I was 7 when I started playing golf at City Park. In the mid-1960s, the brick rain shelters designed and built by the Works Progress Administration during the Great Depression became safe havens when lightning flashed on the horizon. Some City Park gambler – I don’t remember exactly who – taught me that counting to five after a lightning flash and then hearing the thunder meant the electricity was one mile away. It was a cheap, City Park University undergraduate degree in meteorology and self-preservation.
There were also bathroom shacks with water fountains, which if you were lucky dispensed cold water on a hot August day. Even seven or eight years after a 1958 Supreme Court decision that integrated City Park’s four golf courses, tennis courts and picnic grounds, I remember seeing the faded white sign painted into the bricks above the fountain in block letters: “WHITES ONLY.”
Somehow, someone had forgotten to paint over it. We’ll get to it when we can.
I didn’t think too much about that because I didn’t see many black kids playing golf at City Park, even after it was legal to do so. The City Park Junior Golf club, even into the late 1960s, avoided being swept up in the civil rights momentum of the time. Black kids really did not need to apply; after all, a separate, black junior golf club was being formed elsewhere.
My best friend in high school, a classmate from St. Leo the Great School, was an African American who grew up in the shadows of St. Augustine High School but whose parents decided to send him to Jesuit. His mother usually drove him to school in the morning – sometimes picking me up as I waited for the Carrollton bus on DeSaix Boulevard. But every day, he had to take the bus home, get off near Broad and St. Bernard and walk past St. Aug students in his Jesuit khakis, an alien in two worlds.
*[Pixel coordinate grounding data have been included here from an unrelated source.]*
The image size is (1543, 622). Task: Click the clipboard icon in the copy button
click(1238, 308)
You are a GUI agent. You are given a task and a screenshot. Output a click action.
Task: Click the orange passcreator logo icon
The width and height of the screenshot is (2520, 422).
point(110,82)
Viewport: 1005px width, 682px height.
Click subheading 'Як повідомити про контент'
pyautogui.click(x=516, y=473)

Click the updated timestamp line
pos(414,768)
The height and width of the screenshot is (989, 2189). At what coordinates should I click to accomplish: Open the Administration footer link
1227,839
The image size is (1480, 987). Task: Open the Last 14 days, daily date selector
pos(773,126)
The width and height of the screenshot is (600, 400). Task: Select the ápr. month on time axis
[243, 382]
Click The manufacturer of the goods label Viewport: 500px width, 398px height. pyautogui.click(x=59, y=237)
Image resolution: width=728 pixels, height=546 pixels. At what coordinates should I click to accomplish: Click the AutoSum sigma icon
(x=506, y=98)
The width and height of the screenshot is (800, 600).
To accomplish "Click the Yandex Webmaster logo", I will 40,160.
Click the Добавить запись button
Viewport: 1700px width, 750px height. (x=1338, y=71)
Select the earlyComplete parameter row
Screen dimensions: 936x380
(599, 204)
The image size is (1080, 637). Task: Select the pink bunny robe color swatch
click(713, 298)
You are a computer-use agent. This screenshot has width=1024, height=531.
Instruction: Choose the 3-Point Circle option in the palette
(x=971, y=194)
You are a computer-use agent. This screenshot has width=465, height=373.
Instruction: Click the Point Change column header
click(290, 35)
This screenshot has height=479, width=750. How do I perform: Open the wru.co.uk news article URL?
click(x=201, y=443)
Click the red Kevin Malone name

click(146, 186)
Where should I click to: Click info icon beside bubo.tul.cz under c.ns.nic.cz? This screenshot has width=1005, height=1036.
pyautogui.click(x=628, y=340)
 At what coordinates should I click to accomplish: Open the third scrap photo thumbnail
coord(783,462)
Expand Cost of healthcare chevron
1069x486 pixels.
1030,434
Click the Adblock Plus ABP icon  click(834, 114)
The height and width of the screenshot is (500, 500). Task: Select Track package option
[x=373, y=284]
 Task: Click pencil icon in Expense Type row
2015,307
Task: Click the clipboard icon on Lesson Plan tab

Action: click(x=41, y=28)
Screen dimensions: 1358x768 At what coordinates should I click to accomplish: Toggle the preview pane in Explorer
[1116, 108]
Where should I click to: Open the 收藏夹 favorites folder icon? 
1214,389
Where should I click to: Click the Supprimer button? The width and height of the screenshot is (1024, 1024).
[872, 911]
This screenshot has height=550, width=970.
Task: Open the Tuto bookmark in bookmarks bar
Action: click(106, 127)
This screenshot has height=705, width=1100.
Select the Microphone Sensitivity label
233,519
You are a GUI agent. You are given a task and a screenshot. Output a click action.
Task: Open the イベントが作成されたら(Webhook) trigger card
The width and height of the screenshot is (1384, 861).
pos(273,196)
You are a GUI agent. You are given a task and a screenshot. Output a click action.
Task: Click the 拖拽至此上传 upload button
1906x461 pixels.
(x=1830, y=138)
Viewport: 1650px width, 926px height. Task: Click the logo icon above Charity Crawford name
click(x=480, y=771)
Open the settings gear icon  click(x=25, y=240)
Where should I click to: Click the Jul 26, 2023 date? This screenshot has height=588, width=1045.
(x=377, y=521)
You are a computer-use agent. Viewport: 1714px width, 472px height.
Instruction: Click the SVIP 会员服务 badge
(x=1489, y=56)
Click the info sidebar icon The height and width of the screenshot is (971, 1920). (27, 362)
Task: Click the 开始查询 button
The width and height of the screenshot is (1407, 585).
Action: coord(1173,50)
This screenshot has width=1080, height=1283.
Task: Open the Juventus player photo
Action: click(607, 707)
He never told me until years later the indignities to which he was subjected in the locker room and on the playing fields at Jesuit. Maybe he was sparing my feelings. Maybe he just wanted to suck it up and make it go away. Maybe he didn’t think I’d believe it.
No news is good news.
The hatred and racism on display in our country during the last month cry out for a Catholic response. Racism is an evil and a sin. As former Archbishop Alfred Hughes wrote in his 2006 pastoral letter on racial harmony, each of us is made in the image and likeness of God; thus, each of us has God-given human dignity and is entitled to respect.
A few years ago, an African-American Catholic attended a dinner meeting of high-profile Catholic business executives. Archbishop Hughes’ pastoral letter on racial harmony was being explained by Walter Bonam, an associate director in the Office of Religious Education.
“As Walter was talking, pretty soon several people began talking among themselves, and some even got up and left the room,” the man recalled. “It was the most disrespectful thing I’ve ever seen. That’s when I came to the conclusion that I could better devote my time, energy and money to some other organization.”
Jacques Detiege, director of institutional research at the University of Holy Cross, is a relative of Mandeville Detiege, the African-American soldier who returned from WWII and was arrested, while still in uniform, for sitting beneath an oak tree while waiting for a bus in whites-only City Park. Mandeville Detiege sued City Park in 1949, and the Supreme Court eventually agreed in 1958.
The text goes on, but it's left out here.